(Records from a collection)
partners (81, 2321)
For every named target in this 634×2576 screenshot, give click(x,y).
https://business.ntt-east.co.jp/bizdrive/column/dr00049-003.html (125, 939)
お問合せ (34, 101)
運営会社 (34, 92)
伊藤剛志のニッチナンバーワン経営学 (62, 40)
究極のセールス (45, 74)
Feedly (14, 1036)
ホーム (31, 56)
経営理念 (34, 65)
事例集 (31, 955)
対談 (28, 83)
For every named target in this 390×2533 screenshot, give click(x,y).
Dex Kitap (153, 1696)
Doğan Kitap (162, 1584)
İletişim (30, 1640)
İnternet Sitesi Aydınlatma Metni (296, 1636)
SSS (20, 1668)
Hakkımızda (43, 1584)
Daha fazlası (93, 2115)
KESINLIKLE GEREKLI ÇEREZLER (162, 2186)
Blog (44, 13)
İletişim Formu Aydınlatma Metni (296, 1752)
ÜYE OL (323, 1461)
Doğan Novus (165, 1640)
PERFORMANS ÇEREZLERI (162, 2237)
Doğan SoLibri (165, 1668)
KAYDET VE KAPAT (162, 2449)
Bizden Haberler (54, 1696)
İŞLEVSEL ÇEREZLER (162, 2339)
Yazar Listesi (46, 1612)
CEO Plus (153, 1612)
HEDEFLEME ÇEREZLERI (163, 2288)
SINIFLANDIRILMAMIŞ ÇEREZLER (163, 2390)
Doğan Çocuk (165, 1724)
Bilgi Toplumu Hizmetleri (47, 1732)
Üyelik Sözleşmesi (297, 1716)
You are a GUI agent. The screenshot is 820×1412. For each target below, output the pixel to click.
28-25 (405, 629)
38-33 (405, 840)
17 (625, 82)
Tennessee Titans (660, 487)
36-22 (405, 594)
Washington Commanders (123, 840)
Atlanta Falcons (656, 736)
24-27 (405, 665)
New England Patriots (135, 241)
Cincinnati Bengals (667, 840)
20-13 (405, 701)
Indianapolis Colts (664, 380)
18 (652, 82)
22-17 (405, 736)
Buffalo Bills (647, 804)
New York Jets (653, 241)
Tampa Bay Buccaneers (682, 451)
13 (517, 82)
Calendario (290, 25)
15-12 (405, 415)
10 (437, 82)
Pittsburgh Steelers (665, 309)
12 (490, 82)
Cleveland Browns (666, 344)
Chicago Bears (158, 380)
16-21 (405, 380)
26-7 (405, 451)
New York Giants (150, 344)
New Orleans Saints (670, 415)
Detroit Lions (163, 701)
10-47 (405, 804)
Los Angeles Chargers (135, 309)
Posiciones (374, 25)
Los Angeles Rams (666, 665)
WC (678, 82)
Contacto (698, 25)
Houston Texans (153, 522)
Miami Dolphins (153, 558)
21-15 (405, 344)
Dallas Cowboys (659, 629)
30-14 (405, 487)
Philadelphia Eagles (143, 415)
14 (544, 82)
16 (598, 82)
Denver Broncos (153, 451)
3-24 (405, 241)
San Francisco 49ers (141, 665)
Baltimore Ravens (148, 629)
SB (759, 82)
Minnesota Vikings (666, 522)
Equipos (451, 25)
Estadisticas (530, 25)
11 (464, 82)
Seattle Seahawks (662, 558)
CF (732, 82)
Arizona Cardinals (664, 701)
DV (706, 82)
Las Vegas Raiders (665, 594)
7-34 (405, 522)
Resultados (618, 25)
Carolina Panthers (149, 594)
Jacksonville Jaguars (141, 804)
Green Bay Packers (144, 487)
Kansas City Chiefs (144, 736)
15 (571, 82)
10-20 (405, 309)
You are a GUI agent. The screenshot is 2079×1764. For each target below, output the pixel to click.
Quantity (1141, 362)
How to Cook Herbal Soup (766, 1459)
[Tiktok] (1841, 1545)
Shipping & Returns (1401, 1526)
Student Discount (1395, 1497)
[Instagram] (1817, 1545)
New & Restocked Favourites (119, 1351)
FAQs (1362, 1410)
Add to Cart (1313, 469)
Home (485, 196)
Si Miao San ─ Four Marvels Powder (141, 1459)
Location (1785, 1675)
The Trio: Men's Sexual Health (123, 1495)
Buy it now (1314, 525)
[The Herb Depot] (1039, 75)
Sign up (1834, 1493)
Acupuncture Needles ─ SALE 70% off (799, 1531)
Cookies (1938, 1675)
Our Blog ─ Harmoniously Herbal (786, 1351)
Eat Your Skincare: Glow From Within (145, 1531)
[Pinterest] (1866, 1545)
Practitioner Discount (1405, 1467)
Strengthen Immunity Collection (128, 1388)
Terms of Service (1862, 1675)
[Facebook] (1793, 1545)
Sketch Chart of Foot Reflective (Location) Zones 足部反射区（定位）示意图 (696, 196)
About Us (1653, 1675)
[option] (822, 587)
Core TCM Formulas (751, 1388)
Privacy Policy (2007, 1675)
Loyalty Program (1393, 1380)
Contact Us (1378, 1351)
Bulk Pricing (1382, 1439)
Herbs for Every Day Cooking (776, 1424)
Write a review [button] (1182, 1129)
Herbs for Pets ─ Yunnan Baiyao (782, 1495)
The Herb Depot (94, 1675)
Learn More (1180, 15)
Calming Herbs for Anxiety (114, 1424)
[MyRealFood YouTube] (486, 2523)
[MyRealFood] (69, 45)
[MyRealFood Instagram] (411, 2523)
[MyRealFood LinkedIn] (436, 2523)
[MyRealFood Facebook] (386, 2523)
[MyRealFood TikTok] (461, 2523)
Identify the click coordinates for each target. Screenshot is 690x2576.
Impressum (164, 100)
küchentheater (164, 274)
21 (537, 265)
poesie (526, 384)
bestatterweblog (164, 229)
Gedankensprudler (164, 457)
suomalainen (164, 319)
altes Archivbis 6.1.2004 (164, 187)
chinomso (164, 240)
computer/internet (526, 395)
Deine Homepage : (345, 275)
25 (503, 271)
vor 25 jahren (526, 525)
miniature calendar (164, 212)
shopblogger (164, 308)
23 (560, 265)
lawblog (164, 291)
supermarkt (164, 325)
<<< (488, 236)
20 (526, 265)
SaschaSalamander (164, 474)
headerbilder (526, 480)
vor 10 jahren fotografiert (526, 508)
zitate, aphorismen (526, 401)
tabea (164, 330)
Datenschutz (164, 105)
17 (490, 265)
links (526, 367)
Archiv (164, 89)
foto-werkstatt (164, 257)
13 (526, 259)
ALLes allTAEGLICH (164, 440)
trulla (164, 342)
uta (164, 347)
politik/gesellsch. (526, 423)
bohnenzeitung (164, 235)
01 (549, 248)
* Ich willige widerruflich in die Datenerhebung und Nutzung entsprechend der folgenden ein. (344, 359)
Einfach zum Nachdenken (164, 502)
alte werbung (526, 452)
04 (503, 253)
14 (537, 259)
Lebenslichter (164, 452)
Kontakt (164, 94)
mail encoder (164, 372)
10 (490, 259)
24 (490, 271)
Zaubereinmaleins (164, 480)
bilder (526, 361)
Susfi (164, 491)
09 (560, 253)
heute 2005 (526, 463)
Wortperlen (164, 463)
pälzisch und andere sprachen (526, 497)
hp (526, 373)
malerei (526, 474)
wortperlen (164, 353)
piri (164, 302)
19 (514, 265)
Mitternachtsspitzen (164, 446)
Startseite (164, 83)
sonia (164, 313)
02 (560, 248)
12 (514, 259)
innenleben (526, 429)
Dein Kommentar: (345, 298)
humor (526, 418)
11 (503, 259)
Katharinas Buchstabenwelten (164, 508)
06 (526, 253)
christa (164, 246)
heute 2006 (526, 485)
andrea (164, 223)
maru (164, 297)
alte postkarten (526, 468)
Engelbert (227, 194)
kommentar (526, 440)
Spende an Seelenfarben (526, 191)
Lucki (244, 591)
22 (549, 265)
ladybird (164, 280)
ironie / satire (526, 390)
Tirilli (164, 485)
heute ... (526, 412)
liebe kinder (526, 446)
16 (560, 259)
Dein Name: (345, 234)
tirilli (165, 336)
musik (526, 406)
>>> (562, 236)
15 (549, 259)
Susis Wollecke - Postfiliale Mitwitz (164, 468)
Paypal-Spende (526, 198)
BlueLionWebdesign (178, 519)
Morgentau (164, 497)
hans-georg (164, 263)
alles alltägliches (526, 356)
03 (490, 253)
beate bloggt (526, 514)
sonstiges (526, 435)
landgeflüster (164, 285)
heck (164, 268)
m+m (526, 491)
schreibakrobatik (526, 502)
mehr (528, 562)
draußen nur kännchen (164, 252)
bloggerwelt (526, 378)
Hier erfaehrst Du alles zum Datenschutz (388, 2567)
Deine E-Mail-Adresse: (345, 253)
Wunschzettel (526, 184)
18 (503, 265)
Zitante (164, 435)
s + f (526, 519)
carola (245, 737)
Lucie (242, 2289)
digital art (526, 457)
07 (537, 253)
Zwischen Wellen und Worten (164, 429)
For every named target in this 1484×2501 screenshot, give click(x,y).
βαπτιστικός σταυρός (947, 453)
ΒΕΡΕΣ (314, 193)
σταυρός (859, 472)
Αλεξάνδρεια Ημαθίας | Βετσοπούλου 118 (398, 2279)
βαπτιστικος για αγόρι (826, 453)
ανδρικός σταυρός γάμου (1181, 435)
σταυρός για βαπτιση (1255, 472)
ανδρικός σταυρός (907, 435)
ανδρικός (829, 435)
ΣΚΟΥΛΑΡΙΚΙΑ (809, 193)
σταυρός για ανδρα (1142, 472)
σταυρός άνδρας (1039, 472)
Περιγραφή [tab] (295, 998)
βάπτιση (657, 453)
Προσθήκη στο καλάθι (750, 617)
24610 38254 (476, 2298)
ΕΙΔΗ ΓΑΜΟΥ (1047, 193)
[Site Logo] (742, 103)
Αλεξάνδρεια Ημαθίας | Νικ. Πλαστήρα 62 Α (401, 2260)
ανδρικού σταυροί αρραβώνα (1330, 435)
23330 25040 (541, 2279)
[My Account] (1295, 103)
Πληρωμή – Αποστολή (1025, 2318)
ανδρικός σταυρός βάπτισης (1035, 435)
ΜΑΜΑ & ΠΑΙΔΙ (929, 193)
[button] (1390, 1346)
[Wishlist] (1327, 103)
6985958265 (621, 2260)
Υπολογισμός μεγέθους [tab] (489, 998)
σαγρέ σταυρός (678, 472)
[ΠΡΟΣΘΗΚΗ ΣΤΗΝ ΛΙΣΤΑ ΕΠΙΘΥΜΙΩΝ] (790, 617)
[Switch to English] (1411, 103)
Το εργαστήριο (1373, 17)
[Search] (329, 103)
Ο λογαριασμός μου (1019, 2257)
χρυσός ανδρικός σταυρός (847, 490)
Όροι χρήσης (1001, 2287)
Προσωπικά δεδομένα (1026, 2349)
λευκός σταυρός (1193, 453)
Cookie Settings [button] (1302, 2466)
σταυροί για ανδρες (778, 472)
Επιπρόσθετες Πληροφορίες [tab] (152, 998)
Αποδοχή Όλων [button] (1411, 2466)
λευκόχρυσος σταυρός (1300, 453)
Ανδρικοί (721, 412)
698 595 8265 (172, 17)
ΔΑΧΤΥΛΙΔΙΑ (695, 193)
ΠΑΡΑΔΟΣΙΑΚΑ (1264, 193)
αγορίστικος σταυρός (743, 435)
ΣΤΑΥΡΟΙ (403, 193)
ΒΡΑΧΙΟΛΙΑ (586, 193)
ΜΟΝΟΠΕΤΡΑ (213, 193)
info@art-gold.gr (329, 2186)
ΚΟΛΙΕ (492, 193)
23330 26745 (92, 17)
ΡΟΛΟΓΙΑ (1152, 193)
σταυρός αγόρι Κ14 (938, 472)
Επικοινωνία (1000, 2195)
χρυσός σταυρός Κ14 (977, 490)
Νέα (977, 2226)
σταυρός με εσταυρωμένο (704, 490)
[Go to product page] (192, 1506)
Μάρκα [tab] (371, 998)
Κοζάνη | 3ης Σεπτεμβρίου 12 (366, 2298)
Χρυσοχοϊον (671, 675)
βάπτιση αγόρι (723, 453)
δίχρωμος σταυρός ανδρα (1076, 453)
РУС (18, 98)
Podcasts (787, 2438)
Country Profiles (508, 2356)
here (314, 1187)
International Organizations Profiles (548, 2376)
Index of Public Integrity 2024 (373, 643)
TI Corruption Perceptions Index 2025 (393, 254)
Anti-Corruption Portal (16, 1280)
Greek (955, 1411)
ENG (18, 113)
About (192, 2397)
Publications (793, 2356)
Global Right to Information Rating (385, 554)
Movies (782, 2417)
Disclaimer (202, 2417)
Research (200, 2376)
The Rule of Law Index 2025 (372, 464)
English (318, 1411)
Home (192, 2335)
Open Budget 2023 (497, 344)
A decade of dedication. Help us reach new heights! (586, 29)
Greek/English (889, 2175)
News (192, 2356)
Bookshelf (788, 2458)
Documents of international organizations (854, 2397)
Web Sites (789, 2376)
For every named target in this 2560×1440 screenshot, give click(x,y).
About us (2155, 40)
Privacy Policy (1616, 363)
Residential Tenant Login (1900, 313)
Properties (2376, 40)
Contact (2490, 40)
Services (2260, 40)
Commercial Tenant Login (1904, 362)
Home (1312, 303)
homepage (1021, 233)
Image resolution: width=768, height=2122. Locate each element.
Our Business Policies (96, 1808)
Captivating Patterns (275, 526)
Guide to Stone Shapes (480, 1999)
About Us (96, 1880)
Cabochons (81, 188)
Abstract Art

> **Problem requirements**: The answer must be one number: how many lines in the records above contain "ανδρικός".

> **Worked solution**: 5